No, I’m not much of a football fan, but this time of year even a baseball lover like me somehow ends up in front of the big screen for game-watching with friends and family. How many days until Opening Day? 79, guys, 79.
If you can’t wait until that perfect golden day in March, try this to keep you happy in the meantime:
SLOW COOKER TURKEY AND GREEN CHILE SOUP WITH BARLEY
Basic warming, filling and healthy dinner at its easiest. Change it up with what’s on hand. No wine? Water or broth will do. Use all carrots instead of carrots, parsnips, and turnips or just onions instead of the leeks and onions mentioned, for instance. Try frozen peas or corn in place of spinach or grated lemon rind for garnish if cheese isn’t on the menu. Not a green chile fan? Simply skip it. Use the herbs you like! Ground beef can also sub for the turkey.
- 2 pounds ground, lean turkey
- 1 large onion, chopped
- 3 leeks, white and light green parts only, sliced thinly
- 2 medium carrots, peeled and sliced into 1/2-inch pieces
- 2 medium parsnips, trimmed and sliced thinly
- 1 small turnip, peeled and diced
- 3 stalks celery, diced
- 5 garlic cloves, minced
- 1/2 cup chopped, roasted mild green chiles ( two 4-ounce cans, drained)
- 3/4 cup uncooked pearl barley (not quick-cooking)
- 1 cup dry white wine
- 2 cups water
- 4 cups (32 ounces) chicken broth, low sodium
- 1 15-ounce can chopped tomatoes
- 1 1/2 teaspoons kosher salt
- 1 teaspoon freshly ground black pepper
- Pinch crushed red pepper
- 2 teaspoons dried thyme
- 1/2 teaspoon ground sage
- 1/2 teaspoon dried or ground rosemary
- 2 bay leaves
- Handful fresh parsley, chopped
- 1 cup shredded fresh spinach or kale — add at end
- 4-ounces sharp Cheddar cheese, grated — for garnish
- Hot sauce–pass at the table
Brown turkey in a heavy skillet until no pink remains. Drain most of fat, if needed, leaving a little in the pan. Add the the leeks and onion to the skillet and cook for 5 minutes, stirring, until softened.
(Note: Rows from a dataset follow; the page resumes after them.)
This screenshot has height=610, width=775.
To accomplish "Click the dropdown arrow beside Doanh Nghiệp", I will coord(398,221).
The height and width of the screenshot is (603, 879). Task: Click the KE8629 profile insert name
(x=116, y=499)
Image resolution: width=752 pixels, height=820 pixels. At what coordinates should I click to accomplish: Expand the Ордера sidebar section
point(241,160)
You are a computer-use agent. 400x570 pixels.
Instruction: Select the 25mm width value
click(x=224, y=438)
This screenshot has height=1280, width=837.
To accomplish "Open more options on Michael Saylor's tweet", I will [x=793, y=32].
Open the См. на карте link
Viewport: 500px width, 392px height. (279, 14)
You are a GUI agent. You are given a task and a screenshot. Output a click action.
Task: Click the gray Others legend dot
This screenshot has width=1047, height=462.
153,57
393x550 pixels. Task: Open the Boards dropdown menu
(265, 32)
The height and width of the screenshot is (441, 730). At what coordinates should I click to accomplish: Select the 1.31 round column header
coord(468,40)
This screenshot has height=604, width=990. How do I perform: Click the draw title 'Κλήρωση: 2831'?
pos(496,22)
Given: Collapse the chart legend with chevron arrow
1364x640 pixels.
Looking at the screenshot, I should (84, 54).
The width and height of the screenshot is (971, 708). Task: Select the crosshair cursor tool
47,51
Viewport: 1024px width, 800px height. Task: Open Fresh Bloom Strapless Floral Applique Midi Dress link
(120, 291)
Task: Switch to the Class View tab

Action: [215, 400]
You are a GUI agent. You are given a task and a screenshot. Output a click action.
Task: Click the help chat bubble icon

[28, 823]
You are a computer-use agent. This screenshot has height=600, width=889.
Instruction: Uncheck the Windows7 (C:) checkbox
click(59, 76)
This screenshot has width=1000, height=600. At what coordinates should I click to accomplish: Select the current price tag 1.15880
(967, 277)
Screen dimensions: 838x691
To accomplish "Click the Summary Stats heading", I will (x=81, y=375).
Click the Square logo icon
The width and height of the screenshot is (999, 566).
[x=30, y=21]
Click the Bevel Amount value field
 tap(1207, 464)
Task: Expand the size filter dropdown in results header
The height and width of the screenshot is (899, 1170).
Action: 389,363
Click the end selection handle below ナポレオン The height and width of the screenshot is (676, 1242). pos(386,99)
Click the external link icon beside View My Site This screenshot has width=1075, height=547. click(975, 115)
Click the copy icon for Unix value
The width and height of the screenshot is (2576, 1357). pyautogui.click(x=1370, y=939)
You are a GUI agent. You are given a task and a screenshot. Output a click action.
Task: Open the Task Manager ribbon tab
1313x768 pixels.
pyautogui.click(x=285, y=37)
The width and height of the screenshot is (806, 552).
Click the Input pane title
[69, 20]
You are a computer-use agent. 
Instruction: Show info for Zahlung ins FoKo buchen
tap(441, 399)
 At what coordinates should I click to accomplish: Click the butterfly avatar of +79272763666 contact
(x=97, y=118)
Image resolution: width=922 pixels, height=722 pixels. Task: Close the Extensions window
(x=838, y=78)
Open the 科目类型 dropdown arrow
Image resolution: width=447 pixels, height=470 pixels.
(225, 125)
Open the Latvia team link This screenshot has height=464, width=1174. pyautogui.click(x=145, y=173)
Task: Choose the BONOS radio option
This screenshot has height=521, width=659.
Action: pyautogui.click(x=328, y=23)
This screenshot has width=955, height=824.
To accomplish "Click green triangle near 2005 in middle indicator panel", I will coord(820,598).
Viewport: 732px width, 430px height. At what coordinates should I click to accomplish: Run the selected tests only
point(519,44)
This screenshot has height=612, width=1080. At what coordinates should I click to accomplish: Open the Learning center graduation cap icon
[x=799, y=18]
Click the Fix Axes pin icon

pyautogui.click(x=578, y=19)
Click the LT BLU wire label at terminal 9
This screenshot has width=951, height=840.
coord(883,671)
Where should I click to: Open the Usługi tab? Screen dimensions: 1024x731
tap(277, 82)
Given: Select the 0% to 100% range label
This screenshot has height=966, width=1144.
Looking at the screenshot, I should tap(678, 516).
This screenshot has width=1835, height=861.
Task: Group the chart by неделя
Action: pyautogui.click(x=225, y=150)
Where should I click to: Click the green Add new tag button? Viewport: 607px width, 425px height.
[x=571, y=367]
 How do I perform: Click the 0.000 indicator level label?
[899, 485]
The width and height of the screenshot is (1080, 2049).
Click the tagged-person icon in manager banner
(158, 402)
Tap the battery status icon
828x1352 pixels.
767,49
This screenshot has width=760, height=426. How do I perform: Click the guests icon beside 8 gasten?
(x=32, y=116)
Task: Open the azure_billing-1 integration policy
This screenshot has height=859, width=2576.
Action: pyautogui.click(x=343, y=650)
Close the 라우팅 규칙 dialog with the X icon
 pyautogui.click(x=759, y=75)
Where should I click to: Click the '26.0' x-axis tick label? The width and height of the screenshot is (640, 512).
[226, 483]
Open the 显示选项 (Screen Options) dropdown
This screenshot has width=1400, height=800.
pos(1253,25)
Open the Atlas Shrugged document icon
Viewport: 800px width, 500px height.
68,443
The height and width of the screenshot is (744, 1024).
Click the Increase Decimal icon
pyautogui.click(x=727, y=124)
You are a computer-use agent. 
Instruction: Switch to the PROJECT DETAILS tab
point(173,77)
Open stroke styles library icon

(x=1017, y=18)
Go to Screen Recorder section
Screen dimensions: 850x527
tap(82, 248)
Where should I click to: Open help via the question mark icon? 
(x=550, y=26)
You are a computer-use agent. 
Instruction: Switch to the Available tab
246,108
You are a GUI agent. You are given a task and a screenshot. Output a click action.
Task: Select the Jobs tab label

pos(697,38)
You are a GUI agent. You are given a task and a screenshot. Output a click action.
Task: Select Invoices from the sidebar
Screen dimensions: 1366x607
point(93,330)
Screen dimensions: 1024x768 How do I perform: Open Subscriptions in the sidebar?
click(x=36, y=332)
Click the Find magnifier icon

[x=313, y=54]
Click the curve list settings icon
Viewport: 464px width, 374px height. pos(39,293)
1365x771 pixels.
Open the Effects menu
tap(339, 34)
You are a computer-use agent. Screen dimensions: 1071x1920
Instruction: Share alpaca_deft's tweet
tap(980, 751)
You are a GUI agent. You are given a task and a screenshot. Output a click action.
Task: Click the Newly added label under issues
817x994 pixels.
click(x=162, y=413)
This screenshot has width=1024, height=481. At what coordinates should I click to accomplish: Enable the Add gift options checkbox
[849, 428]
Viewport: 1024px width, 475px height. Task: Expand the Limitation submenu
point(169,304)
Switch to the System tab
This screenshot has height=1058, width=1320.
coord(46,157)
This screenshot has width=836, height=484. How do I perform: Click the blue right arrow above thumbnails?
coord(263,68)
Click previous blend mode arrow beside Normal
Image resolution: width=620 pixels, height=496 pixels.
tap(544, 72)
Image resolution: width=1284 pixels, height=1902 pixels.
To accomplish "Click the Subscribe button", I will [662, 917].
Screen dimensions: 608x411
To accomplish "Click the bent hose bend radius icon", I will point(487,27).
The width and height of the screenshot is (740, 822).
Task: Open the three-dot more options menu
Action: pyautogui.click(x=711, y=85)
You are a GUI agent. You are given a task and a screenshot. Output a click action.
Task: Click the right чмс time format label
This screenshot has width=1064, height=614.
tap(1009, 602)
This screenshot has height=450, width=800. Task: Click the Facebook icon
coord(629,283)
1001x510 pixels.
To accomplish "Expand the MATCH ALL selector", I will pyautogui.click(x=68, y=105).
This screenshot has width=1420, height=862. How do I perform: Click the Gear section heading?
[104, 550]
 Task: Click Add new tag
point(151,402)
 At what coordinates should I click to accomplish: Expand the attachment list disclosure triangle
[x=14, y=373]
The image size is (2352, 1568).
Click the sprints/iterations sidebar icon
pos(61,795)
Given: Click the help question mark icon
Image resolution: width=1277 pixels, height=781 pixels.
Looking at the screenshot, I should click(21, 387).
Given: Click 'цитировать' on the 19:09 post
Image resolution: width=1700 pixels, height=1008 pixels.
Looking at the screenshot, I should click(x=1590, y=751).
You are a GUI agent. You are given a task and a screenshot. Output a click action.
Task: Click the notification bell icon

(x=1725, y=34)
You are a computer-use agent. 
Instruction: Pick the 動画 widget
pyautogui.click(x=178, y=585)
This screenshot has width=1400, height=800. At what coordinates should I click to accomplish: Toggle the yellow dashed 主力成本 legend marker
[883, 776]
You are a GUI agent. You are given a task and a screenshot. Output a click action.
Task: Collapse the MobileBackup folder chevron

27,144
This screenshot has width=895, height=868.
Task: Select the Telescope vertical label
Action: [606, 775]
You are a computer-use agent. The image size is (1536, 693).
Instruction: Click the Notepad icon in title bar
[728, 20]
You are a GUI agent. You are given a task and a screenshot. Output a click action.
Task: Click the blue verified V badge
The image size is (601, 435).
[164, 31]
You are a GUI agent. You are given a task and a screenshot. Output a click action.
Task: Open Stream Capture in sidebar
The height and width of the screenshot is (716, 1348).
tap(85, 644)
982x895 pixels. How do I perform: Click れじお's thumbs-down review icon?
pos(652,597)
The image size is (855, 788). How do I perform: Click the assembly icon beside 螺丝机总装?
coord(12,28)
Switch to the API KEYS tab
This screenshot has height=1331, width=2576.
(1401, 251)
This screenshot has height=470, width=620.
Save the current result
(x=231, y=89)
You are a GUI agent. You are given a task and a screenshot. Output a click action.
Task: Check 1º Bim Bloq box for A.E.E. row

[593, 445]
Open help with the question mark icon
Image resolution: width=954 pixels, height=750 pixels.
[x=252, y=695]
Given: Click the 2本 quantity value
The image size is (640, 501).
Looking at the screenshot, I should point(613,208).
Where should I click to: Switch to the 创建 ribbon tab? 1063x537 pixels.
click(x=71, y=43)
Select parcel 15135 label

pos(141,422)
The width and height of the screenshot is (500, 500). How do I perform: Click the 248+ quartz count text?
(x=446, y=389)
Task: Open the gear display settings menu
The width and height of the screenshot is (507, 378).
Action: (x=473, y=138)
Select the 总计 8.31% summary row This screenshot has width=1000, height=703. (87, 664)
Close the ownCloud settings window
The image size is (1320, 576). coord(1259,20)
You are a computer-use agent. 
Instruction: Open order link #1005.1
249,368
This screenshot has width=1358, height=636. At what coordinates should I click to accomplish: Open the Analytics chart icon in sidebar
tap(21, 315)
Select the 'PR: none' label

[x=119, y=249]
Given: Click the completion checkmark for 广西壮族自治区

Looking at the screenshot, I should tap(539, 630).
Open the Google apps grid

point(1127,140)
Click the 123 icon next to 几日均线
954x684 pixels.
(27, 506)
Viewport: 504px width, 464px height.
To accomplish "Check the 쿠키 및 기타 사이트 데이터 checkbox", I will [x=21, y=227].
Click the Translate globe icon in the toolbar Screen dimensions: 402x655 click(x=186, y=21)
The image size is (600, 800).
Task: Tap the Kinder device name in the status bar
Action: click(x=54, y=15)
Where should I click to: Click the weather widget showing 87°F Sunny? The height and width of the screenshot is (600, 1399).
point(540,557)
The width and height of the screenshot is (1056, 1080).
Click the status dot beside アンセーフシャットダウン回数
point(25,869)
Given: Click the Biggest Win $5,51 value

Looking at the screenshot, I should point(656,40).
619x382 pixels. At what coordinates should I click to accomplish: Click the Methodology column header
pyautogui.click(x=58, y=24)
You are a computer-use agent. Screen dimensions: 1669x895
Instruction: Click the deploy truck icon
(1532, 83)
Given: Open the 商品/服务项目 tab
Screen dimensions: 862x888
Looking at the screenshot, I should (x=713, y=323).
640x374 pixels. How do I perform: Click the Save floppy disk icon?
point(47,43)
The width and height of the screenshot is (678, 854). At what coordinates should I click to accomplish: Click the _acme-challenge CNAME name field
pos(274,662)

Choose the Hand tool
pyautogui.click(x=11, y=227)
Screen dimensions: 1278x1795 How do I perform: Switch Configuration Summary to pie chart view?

Add cooked turkey, leeks and onions, along with the remaining ingredients except the spinach, cheese, and hot sauce, (celery – parsley) to a 6-quart slow cooker. Cook on low 6 hours; add fresh spinach and cook another 30-60 minutes or until barley and all of vegetables are totally tender. Taste and adjust seasonings. Serve hot with a sprinkle of cheese. A bottle of hot sauce at the table will be appreciated by some.
COOKING POT NOTES: If you do this in the Instant Pot (IP) or a slow cooker with sautéing capability, you can sauté the meat and vegetables first right in the pot. While I didn’t make this in my 6-quart IP, but rather in my 6.5 quart All-Clad Slow Cooker, I think the 8-quart IP might be the better choice for size if you’re going the IP route.
DIETER’S NOTE: Cutting carbs? Leave out or cut down the barley and/or add a peeled, chopped sweet potato or two. Mayo Clinic’s info on what constitutes a healthy and balanced diet (Hint: don’t totally skip heart-healthy, energy-providing carbs.)
|Amount Per Serving|
|% Daily Value *|
|Total Fat 1 g||2 %|
|Saturated Fat 1 g||5 %|
|Monounsaturated Fat 0 g|
|Polyunsaturated Fat 0 g|
|Trans Fat 0 g|
|Cholesterol 59 mg||20 %|
|Sodium 480 mg||20 %|
|Potassium 280 mg||8 %|
|Total Carbohydrate 17 g||6 %|
|Dietary Fiber 3 g||13 %|
|Sugars 3 g|
|Protein 17 g||34 %|
|Vitamin A||40 %|
|Vitamin C||32 %|
|* The Percent Daily Values are based on a 2,000 calorie diet, so your values may change depending on your calorie needs. The values here may not be 100% accurate because the recipes have not been professionally evaluated nor have they been evaluated by the U.S. FDA.|
ALYCE’S GREEN ONION CORNBREAD:
makes one 9-inch cast iron pan (can use 9″ baking pan)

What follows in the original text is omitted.